C’est quelque chose qui m’impressionne. Bowie continue à créer des buzz incroyables. Déjà en 1973, quand il a tué virtuellement Ziggy en disant : « Voilà, ce n’est pas seulement le dernier concert, c’est aussi le dernier concert que je ferai à jamais ». Il a viré tous ses musiciens et recommencé quelque chose de différent. Il a aussi toujours su dire et faire croire des choses. J’ai lu récemment une interview de Tony Visconti, son producteur, qui expliquait que Bowie lui a dit de jouer sur les rumeurs concernant son état de santé. Il lui a dit : « Tu peux dire ce que tu veux à la presse, que je suis mourant ou en pleine forme, je m’en fous ». Un autre fait impressionnant, il a enregistré son album à New York pendant deux ans sans que personne ne soit au courant, ni sur Twitter, ni sur Facebook, ce qui est pratiquement impossible aujourd’hui. J’ai eu la chance de rencontrer Brian Molko récemment, c’est un ami de Bowie, et il m’a dit : « En faisant ça, Bowie nous a permis de garder l’espoir, l’espoir d’avoir encore moyen aujourd’hui d’enregistrer quelque chose dans le secret et de surprendre les fans ».
Yves Budin a illustré votre ouvrage3. Il vient également de sortir un livre sur David Bowie (Visions of Bowie, Les Carnets Du Dessert De Lune, 2013). Comment s’est déroulée votre collaboration ?
 
L’association s’est faite par éditeurs interposés. Je ne connaissais pas Yves. Je ne l’avais jamais rencontré. J’avais commencé à travailler sur mon texte et je cherchais une façon originale de l’illustrer, notamment en travaillant avec des photographies, mais cela pose pas mal de problèmes de droits d’auteurs et, de plus, ce sont souvent des photos que tout le monde a déjà vues. Comme l’idée du livre était de sortir quelque chose de nouveau, y compris au niveau de la forme, je me suis dit que l’illustration devait être aussi nouvelle. L’éditeur m’a proposé de m’associer avec Yves. Il m’a montré ce qu’il faisait et son univers m’a immédiatement plu. Il a un univers extrêmement sombre qui collait à Bowie. C’est aussi un grand fan. Donc, on parlait le même langage et on a décidé de travailler ensemble. Il n’y a pas de concurrence entre nos deux livres.

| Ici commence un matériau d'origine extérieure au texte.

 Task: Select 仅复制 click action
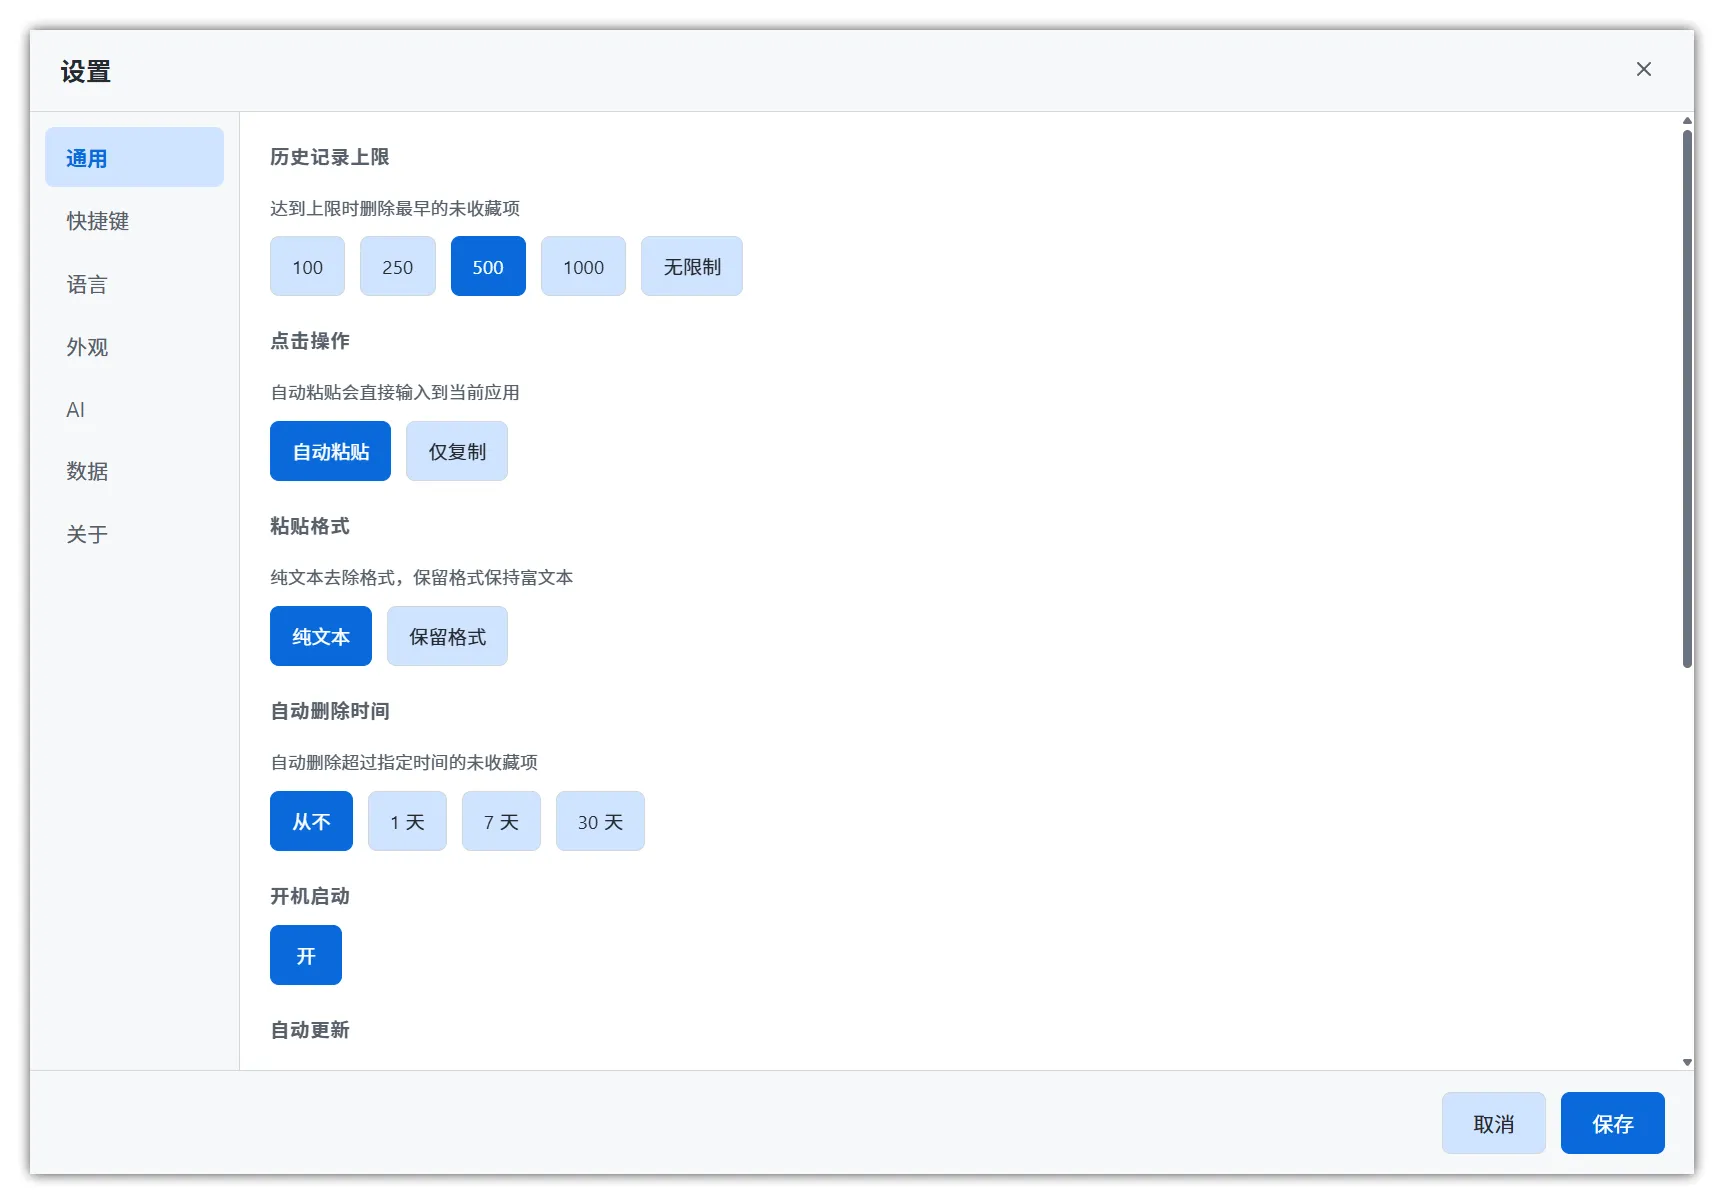[456, 452]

Lui, c’est un livre de poésies illustrées et moi un livre qui t’apprend l’histoire de Bowie. Les deux bouquins sont complémentaires.
Vous avez d’autres projets ensemble ? J’ai lu que vous aviez un projet sur Queen.
 
Queen, le projet est quasiment terminé. J’attends différentes choses qui vont se passer concernant le groupe. On parle d’une nouvelle tournée, de la sortie d’un biopic sur Freddie Mercury…

Entretien de  Marc Horguelin et Pauline Serrano Izurieta
1.    Cet entretien a été réalisé lors d’une rencontre avec les bacheliers en Communication de la Haute Ecole de la Province de Liège, dans le cadre du cours d’introduction à l’histoire des musiques populaires, avec l’aide de Nathalie Lecoq et sous la supervision de Catherine Florent et d’Alain Hertay, responsable du cours. Laurent Rieppi est lui-même issu de cette section.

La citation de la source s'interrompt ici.